Два часа она безуспешно воевала с бумагой и маркерами, но показать результат ей было бы стыдно даже на уроке труда в третьем классе. Потом она хлопнула себя ладонью по голове и сгребла ворох разноцветного барахла со стола обратно в пакет. Конечно же, в Интернете нашлось городское сообщество любителей скрапбукинга, и, несмотря на поздний час, Инга быстро договорилась приобрести две открытки уже завтра утром по сходной цене и неподалеку от дома. Лавку Магрина «сообщницы» знали прекрасно, но, как и следовало ожидать, с директором никто знаком лично не был. Зато все прекрасно знали дядю Сашу и время от времени прикармливали его домашними пирожками. Естественно, ни о каких магических странностях в среде сообщества не было сказано ни слова. Инга поразилась, как много взрослых женщин увлечены этим идиотским занятием и с воодушевлением обсуждают какие-то листики, колечки, цветные пуговки, ленточки и прочую ерундистику.

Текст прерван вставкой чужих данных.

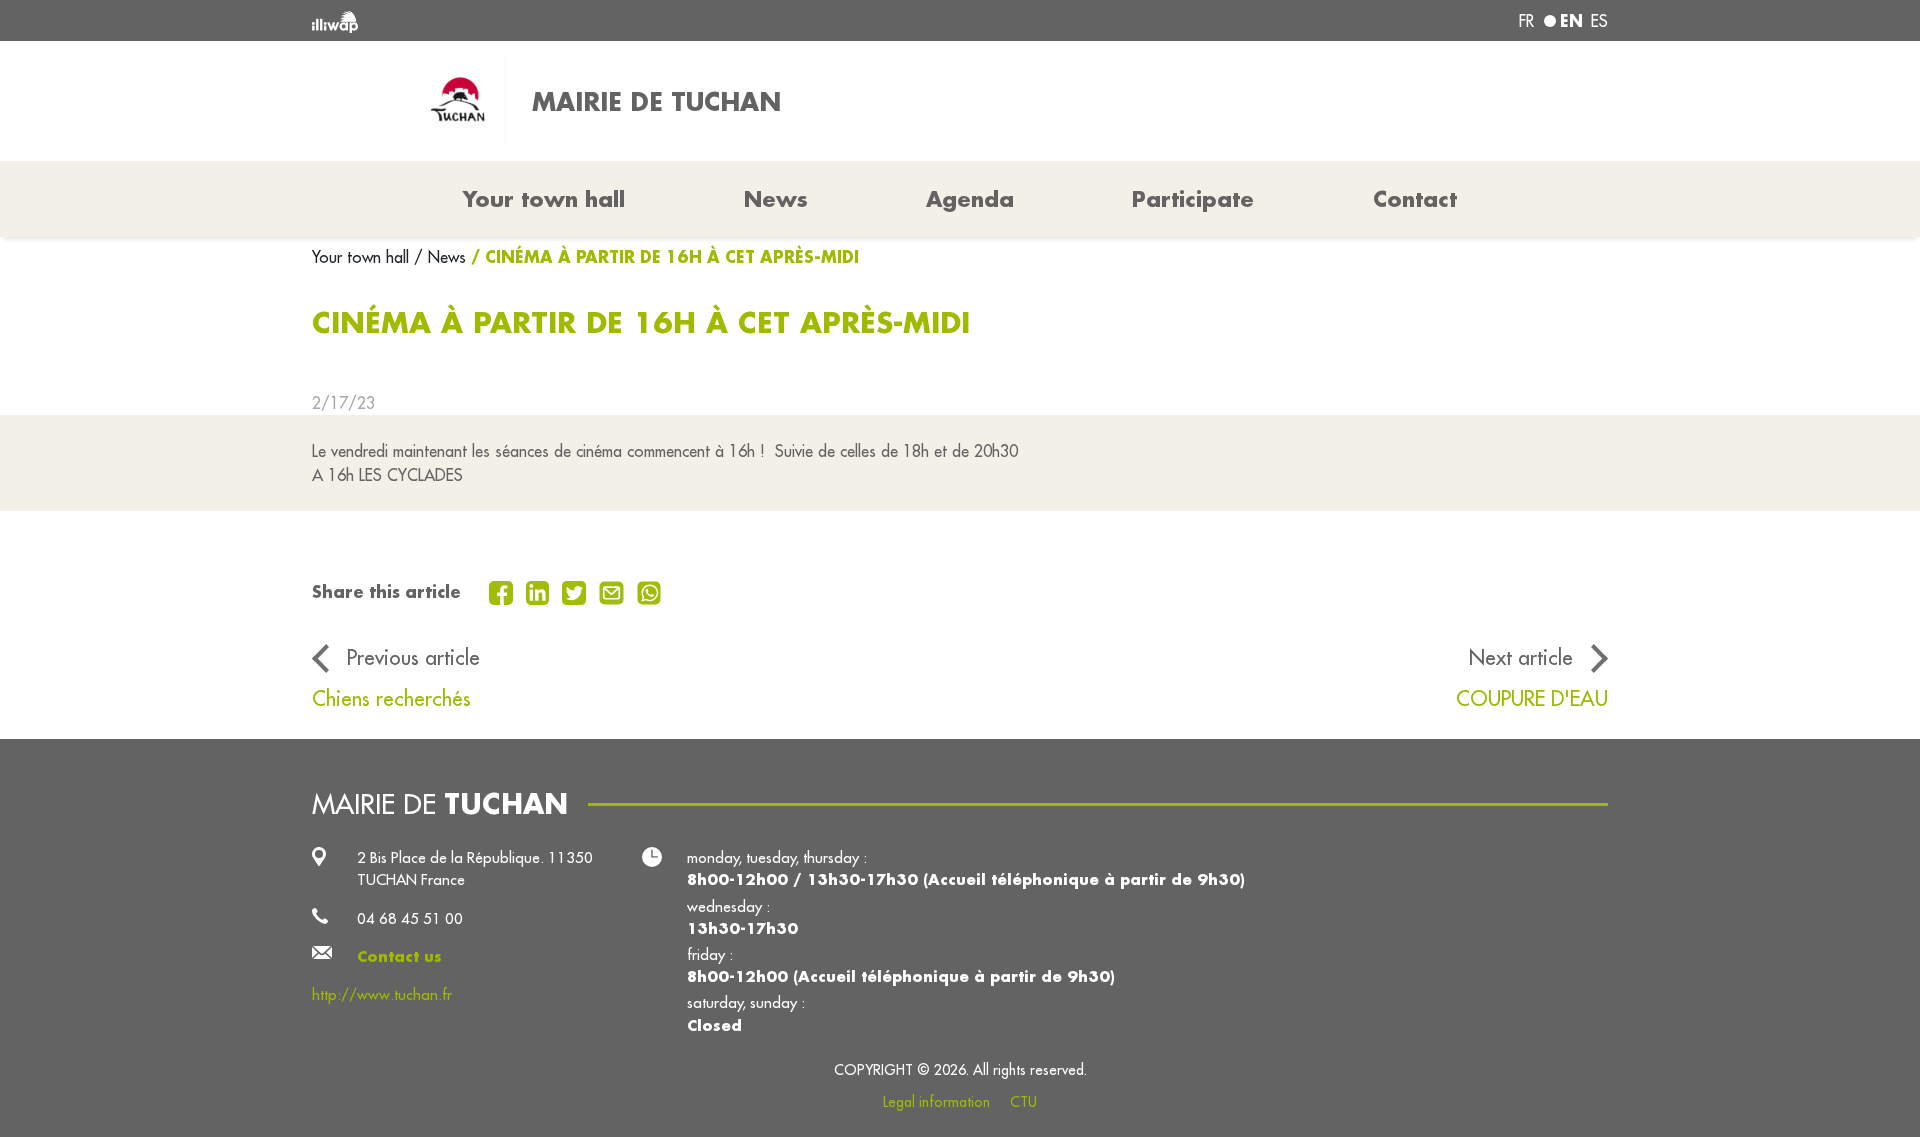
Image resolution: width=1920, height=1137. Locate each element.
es (1599, 21)
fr (1526, 21)
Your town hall (363, 257)
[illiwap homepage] (575, 20)
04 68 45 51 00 (410, 918)
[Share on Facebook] (503, 591)
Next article (1521, 657)
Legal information (936, 1102)
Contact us (399, 956)
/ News (440, 257)
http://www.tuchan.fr (382, 994)
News (776, 199)
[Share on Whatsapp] (649, 591)
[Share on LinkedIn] (540, 591)
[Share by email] (614, 591)
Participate (1193, 199)
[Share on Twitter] (576, 591)
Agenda (970, 199)
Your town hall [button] (544, 199)
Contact (1415, 199)
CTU (1023, 1102)
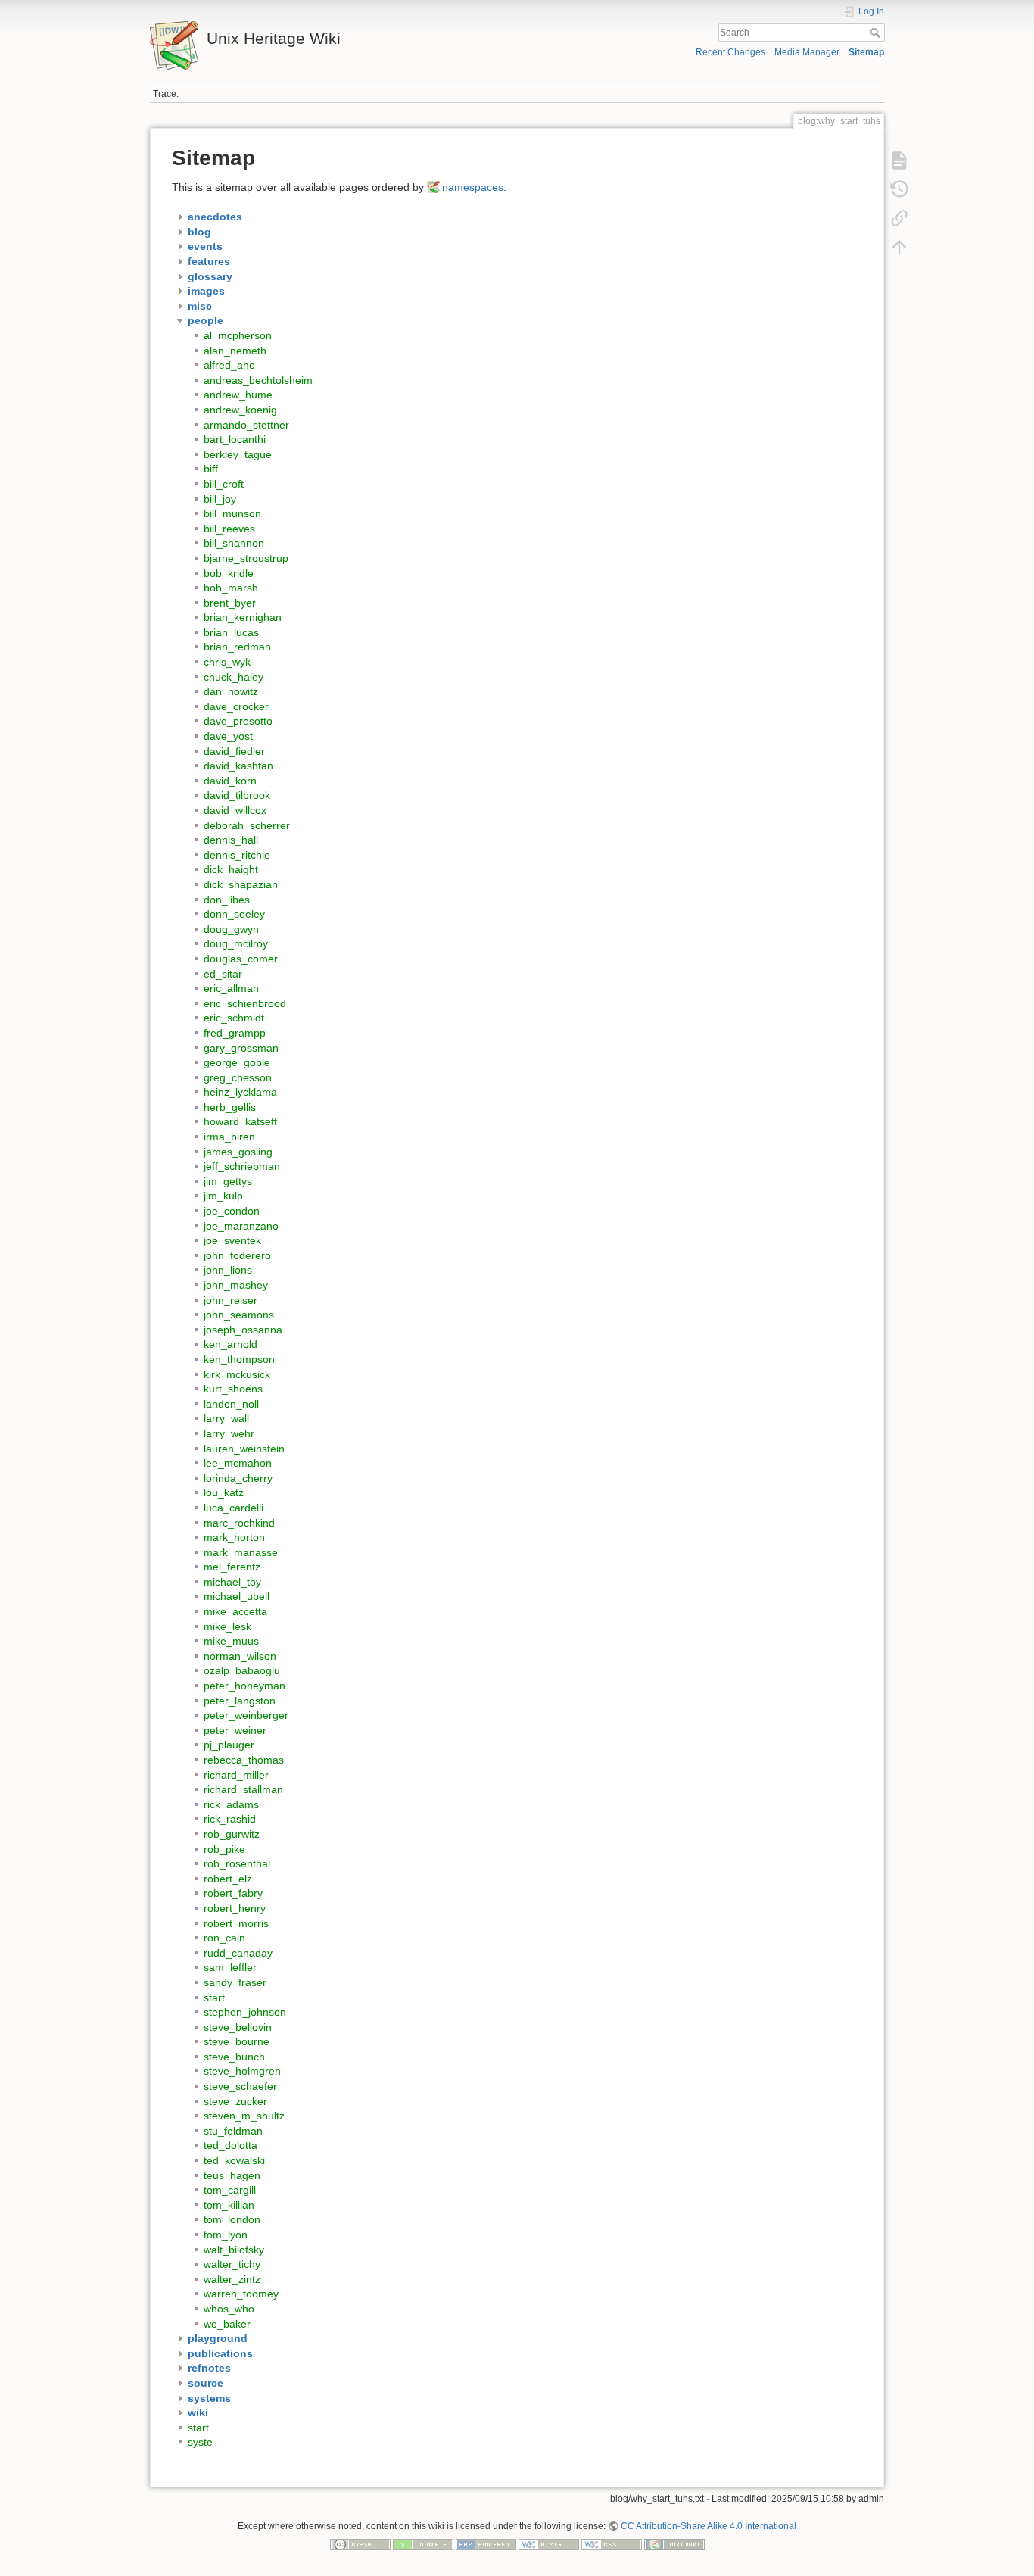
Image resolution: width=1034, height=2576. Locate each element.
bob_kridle (229, 573)
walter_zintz (232, 2279)
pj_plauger (229, 1745)
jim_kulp (223, 1196)
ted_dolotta (230, 2145)
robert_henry (235, 1908)
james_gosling (238, 1152)
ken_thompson (239, 1359)
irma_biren (229, 1137)
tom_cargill (230, 2190)
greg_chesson (238, 1077)
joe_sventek (232, 1240)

Потом Инга с головой погрузилась в чтение и узнала уйму разных любопытных, но бесполезных вещей про скрапбукинг. Одни считали, что скрап родился в уютных гостиных богатых барышень конца девятнадцатого века, другие полагали, что родоначальник скрапа – дембельский альбом, третьи рассказывали, что первым скрапбукером был Марк Твен, правда, во всех эти историях речь шла об альбомах с картинками и фотографиями. С открытками ручной работы дело обстояло еще хуже, потому что они брали свое начало еще в Древнем Китае. В Европе они стали популярными в середине девятнадцатого века, а почти весь двадцатый век люди довольствовались стандартными типографскими открытками. И только в самом его конце, в восьмидесятых, самодельные открытки снова стали популярными. Интересно, а вот эти альбомы и открытки с оживающими воспоминаниями, их кто и когда придумал? И узнает ли она когда-нибудь об этом?

Спать Инга легла в четвертом часу утра, когда щелка между слипающимися веками стала такой узенькой, что разглядеть экран было уже невозможно. А в девять ноль-ноль пронзительной трелью разорвал сон будильник.

– Дуррра! – заверещал Павлуша, который терпеть не мог будильник.

Инга быстро собралась, даже не позавтракала. Через полчаса она уже держала в руках готовые открытки. Ничего себе цена – триста рублей за кусок картона! Нет, открытки, на чей-то вкус, может быть, и симпатичные, но все эти умильно-романтические рюшечки с бантиками Инге никогда не нравились. Что-то в них было из детства, от тех причесанных девочек в платьицах, которые наряжали кукол, пока Инга мастерила лук со стрелами и рисовала себе маминой помадой индейскую раскраску на лице. Но, конечно, они все равно были на порядок лучше тех жалких поделок, что выходили у Инги. По крайней мере не стыдно показать.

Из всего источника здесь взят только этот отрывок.